Before the discovery of the wreckage, Dev Raj Subedi, spokesman for Pokhara airport, told AFP that helicopters and soldiers on the ground had concentrated their search on Monday morning at a potential site.
“Search operations have resumed (…) There has been no significant improvement in the weather. Two helicopters have flown over this area but they have not been able to land yet,” he said.
Mr Subedi said the search tracked GPS, mobile and satellite signals to the crash site.
The twin-engine Twin Otter had taken off from the city of Pokhara at 9:55 a.m. before losing radio contact.
Region difficult to access
Jomsom, known as a starting point for trekkers in the Himalayas, is a 20-minute flight from Pokhara, the country's second largest city, 200 km west of the capital Kathmandu.
Rescuers explored, without success, throughout the day on Sunday this very difficult to access mountainous region in western Nepal, on foot and by helicopter.
Tara Air is a subsidiary of Yeti Airlines, a private domestic airline serving many remote areas of Nepal.
Nepalese aviation has boomed in recent years, ferrying tourists, walkers and mountaineers, as well as cargo, to remote and hard-to-reach places by road.

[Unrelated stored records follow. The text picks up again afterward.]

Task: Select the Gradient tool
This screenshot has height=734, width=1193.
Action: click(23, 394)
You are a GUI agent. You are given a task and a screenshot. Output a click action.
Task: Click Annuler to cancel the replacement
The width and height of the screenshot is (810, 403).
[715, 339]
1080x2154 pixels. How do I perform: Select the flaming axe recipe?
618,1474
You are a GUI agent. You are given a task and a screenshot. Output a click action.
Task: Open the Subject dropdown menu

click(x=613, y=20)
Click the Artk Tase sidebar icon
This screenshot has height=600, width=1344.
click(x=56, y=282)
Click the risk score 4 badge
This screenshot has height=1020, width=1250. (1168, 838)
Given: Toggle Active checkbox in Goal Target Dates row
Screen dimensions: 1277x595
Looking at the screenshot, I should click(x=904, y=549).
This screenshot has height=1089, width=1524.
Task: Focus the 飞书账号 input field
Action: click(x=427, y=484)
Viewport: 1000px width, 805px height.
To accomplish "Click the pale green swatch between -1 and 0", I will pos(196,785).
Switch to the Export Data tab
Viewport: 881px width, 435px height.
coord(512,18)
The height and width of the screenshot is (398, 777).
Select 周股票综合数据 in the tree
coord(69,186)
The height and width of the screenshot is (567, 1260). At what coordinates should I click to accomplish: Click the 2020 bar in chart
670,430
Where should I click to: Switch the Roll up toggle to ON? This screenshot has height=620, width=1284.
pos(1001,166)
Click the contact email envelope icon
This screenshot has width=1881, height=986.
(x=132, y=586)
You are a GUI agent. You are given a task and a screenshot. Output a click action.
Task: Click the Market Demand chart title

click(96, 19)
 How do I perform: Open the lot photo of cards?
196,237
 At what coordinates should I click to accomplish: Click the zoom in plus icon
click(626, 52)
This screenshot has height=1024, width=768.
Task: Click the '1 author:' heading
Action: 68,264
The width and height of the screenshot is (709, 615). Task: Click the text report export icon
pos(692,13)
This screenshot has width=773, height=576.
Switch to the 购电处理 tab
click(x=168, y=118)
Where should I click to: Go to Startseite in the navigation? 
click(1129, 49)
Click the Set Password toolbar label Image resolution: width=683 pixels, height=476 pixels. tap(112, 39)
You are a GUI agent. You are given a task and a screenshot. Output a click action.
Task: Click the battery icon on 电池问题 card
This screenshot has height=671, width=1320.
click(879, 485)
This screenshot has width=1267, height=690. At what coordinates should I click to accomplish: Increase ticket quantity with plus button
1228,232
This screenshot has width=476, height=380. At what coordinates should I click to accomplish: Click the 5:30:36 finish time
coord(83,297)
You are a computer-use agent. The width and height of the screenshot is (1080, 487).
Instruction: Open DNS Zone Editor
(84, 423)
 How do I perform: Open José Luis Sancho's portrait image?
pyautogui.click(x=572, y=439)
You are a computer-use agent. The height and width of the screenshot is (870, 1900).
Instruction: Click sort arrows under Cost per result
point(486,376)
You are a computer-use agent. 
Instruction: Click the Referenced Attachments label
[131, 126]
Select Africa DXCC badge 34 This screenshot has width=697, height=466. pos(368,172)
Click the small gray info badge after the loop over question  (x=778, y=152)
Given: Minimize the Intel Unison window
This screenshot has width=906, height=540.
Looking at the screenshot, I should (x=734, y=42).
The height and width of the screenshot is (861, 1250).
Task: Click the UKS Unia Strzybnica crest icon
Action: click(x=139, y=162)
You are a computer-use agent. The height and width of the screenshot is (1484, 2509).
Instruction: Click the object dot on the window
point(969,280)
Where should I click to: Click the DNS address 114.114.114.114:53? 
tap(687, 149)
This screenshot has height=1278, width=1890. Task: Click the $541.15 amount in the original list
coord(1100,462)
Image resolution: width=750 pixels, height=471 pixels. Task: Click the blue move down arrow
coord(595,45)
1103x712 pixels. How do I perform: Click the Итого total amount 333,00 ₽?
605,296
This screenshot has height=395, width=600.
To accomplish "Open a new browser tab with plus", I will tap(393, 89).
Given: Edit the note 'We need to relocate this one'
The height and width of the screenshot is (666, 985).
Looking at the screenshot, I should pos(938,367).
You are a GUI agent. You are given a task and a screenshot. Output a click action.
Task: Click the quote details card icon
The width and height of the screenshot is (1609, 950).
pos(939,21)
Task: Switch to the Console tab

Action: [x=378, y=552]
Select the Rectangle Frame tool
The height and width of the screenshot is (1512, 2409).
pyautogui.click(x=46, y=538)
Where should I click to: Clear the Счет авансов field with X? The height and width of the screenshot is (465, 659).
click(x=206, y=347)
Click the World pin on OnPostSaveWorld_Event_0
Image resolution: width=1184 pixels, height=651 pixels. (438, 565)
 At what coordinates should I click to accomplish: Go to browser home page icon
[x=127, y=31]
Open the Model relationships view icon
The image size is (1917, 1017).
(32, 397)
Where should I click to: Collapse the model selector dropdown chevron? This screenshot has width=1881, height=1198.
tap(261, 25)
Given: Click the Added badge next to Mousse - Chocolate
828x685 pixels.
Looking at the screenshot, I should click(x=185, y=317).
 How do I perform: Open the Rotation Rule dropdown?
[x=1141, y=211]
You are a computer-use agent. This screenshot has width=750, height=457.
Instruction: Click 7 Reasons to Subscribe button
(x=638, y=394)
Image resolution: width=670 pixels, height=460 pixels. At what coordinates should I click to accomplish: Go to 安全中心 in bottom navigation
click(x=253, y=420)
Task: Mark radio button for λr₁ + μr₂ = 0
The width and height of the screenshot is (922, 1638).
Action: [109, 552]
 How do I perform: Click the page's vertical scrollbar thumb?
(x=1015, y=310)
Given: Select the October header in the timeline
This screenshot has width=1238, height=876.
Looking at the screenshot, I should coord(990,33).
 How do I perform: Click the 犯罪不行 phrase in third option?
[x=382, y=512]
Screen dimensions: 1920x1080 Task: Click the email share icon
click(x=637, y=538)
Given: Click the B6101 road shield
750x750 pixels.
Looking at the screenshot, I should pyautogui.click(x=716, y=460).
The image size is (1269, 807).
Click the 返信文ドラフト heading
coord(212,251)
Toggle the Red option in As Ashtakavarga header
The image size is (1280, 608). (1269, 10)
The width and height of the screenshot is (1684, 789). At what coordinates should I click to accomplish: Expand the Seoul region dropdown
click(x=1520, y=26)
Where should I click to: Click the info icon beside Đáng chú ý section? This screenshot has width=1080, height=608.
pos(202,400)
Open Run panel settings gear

Nepal, an impoverished country in the Himalayas, has a poor aviation safety record, due to insufficient pilot training and maintenance.
The European Union has banned all Nepalese airlines from accessing its airspace for security reasons.
The country also has some of the most dangerous tracks in the world, located in the middle of snow-capped peaks.
In March 2018, a plane from the Bangladeshi company US-Bangla Airlines crashed near Kathmandu airport, killing 51 people.
The following year, three people died when a plane missed takeoff and hit two helicopters.
The accident occurred at Lukla airport, gateway to Everest, which has the reputation of being one of the airports in the world where it is the most complicated to land and take off.
The deadliest accident dates back to 1992: 167 people were killed on board a Pakistan International Airlines flight near Kathmandu airport.
Two months earlier, a Thai Airways plane crashed in the same area, killing 113 people.
In May, Nepal's second international airport opened in Bhairahawa, allowing pilgrims from across Asia to travel to the Buddha's birthplace in nearby Lumbini.
This project, at a cost of 76 million dollars, should make it possible to offload the international airport of Kathmandu.